--- TASKS TO CARRY OUT ---
• a. In the opening sentence of the navel bacteria text, list each phrase used to name what science has breached.
• b. Pick up the navel bacteria text after its last sentence and carry it forward.

--- EXTRACTED TEXT ---

------

Science has finally breached the abyss, the ultimate heart of darkness, the deepest jungle … the belly button.

In a report in PLOS One this week, researchers from a handful of institutions say that they have found more than 2000 bacterial and archaeal phylotypes in the navels of 60 volunteers — an average of 67 different bacteria types per belly button.

Using multiplex pyrosequencing of 16S rDNA libraries, the researchers examined the types of bacteria present in subjects’ bellybuttons, as well as their diversity, to see if the diversity in one sample group could predict the diversity in a second sample group. It did. Moreover, most of the 2000 types the group identified were exceedingly rare. Only six phylotypes occurred on more than 80 percent of the volunteers.

“The vast majority of the species — 2188 all told — lived on six or fewer people,” writes Carl Zimmer (who offered his own belly button to the group’s scrutiny) at his blog, the Loom.

------

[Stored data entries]
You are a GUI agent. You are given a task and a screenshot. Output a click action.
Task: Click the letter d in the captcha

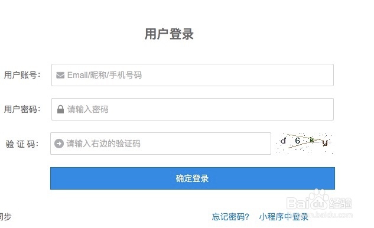point(283,141)
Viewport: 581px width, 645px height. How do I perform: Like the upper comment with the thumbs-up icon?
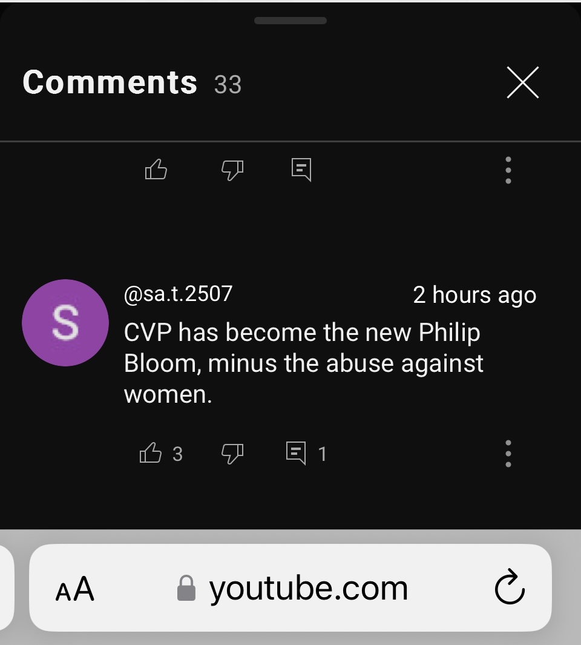point(156,169)
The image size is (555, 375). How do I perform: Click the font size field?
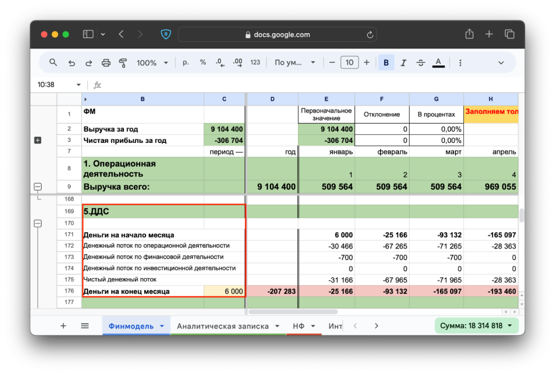point(349,62)
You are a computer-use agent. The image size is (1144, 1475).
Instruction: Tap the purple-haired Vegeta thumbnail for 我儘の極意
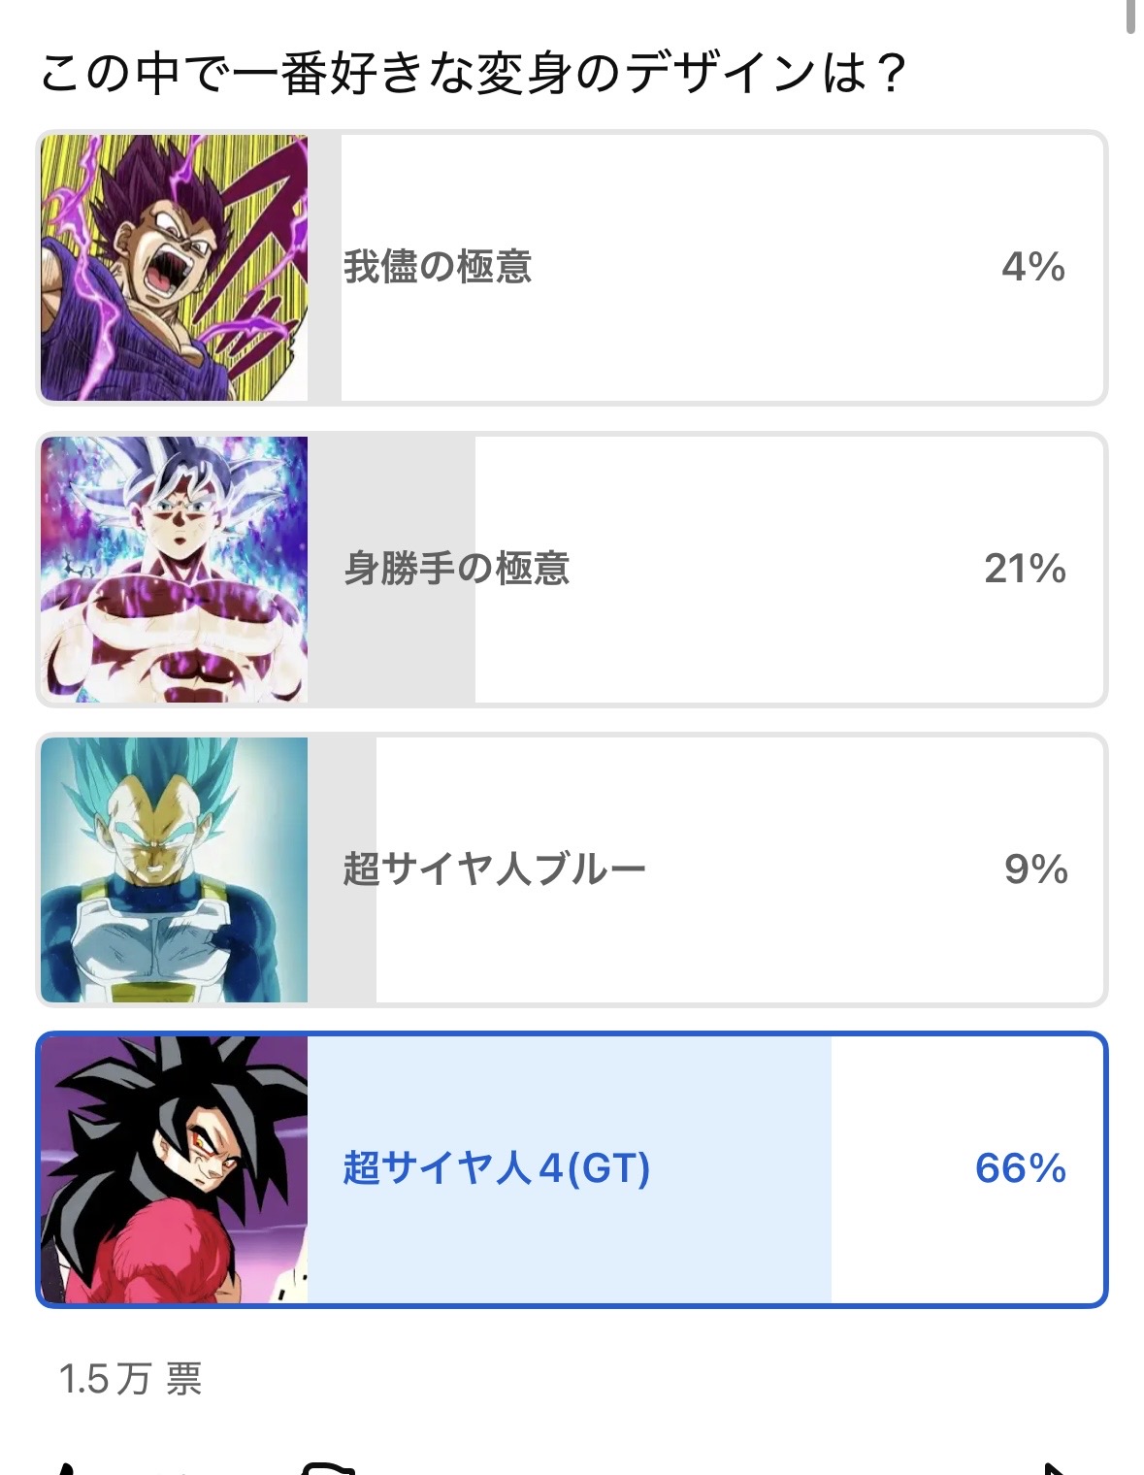tap(175, 268)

------

--- RESULTS OF THE EXERCISE ---
• a. the abyss; the ultimate heart of darkness; the deepest jungle; the belly button

• b.
According to Robert Dunn, the study’s leader, writing in a Scientific American guest blog, the group initially started examining belly buttons using bacterial culture methods, but then decided to team up with the University of Colorado’s Noah Fierer for a deeper molecular analysis.

“We expected that in employing this more complete method of sampling that the species in different belly buttons would become more similar from one belly button to the next (as we got a more complete sample of who was present in each). They got more different,” he writes, calling the findings a “terrible, yawning, richness of life.”

In one subject, who volunteered to Dunn that he hadn’t bathed in years, the team discovered not just bacteria, but also two species of archaea.

In a PLOS One blog highlighting the study, Dunn says that while the group “can now predict which bacteria tend to be frequent and common in belly buttons,” they are still “totally unable to predict which of the common species will be found on any particular person.”

According to Dunn, the group will soon have sampled more than 600 total belly buttons. Who knows what this larger cohort may reveal about the diversity and similarities of what he calls the intimate umbilical forest.